You can see the result of the government altering it's method of computing consumer inflation here. http://www.shadowstats.com/alternate_data (See top line, middle chart.)
I use the SGS measure of consumer inflation which is based on the method the BLS used in 1980. This is a far more realistic measure of consumer inflation than what is being used now, where the government attempts to adjust prices for quality. A questionable method that yields a much lower measure of inflation that is favorable to the Treasury, because of indexed entitlements and TIPS. And also I suppose it may make it easier to cheat creditors via monetizing (I'm not sure about this latter statement. Our foreign creditors are not stupid.)
I have recalculated the tuition vs. inflation for public 4-year institutions. (You will get similar results, however, for other types on institutions.)
This time, I used the 29-year period, 1980-1 to 2009-10 academic years, public, 4-year institutions. The BLS data is $2550 to $14,261 for the tuition increase. I used the SGS mean consumer inflation rate over the period 1980 to 2010. That rate is approximately7.5%. I then computed what tuition should be today by adjusting the 1980-81 tuition for compounded inflation of 7.5% over 29'years. The inflation adjusted, 2009-10 tuition should be $20,700. In fact, it is only $14,261.
Using any reasonable time frame I always come out with either tuition increases keeping pace with inflation (barely) or lagging inflation, as over the example period above.
It now easy to understand why the public institutions are so strapped these days, especially when you consider that their appropriations have been falling in spite of inflation, and therefore even with hefty tuition increases they have been unable to maintain their budgets even with inflation. They are having a rough go of it!

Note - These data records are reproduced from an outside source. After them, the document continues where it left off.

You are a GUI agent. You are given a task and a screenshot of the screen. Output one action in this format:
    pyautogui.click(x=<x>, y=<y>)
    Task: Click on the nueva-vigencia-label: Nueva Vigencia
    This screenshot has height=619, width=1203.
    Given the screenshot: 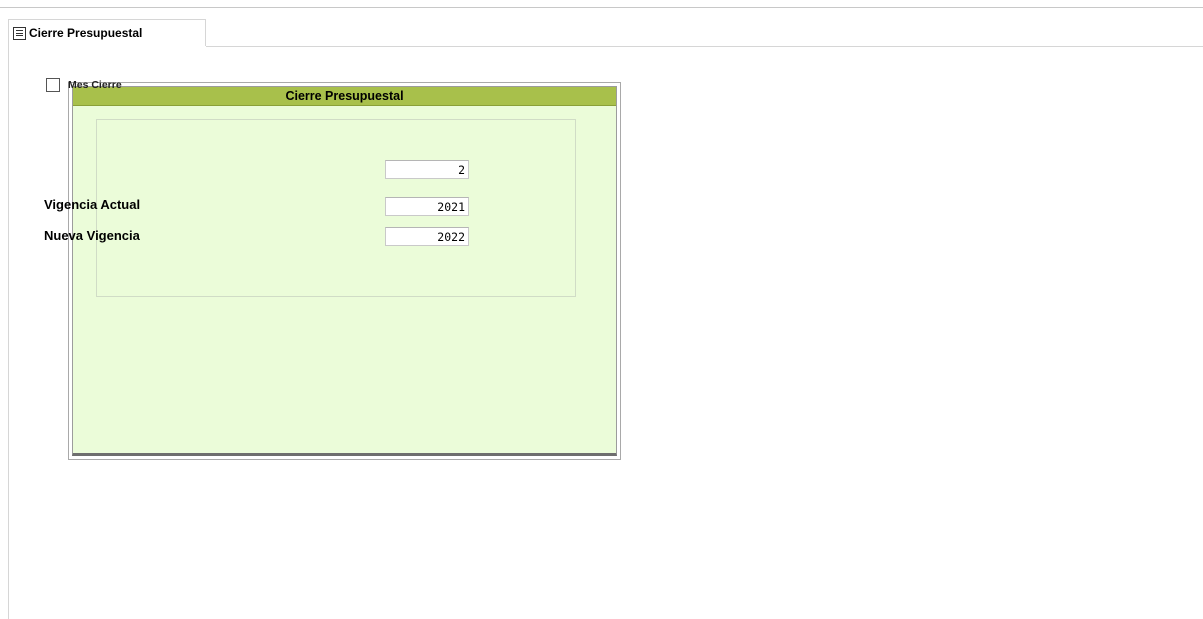 What is the action you would take?
    pyautogui.click(x=92, y=236)
    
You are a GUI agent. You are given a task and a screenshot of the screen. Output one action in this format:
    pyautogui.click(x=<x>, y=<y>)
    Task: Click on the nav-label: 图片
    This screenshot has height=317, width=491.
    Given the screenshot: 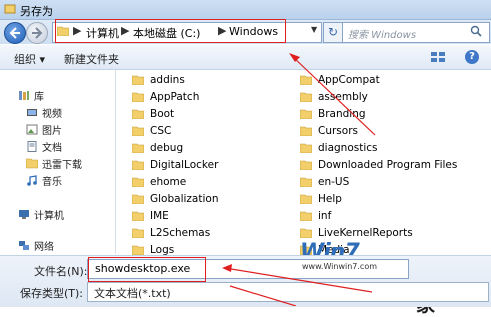 What is the action you would take?
    pyautogui.click(x=52, y=132)
    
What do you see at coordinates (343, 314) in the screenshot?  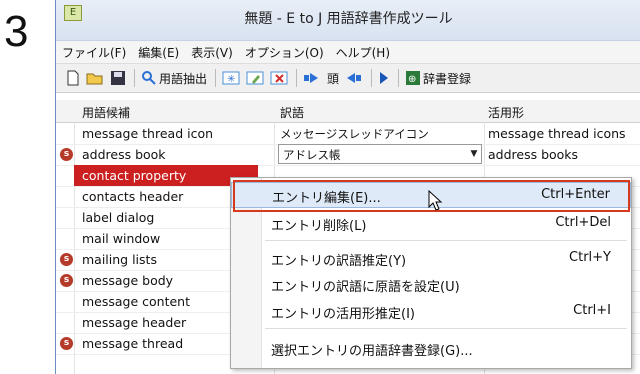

I don't understand why there is so much shoddy reporting on this issue, but I suppose it's because when you use an unrealistic inflation measure you get an eye popping result that is feeds public perception and plays into the hands of those who want to paint public institutions as inefficient, and too expensive. Public perception is wrong in this case. What the public doesn't realize is that killing all those Iraqis and Afghans has caused their tuition to skyrocket. The big inefficiencies are in the pentagon; not in the universities.
The only place I have ever heard the correct figures for tuition increases versus inflation is on public radio. I don't suppose the public is ever going to prefer getting their information from public radio rather than the National Enquirer!
Buy the way, when you use the official government measure for consumer inflation, you get the numbers in the Gee Whiz article you cited. That's just another example of distortion resulting from government tampering with the inflation numbers.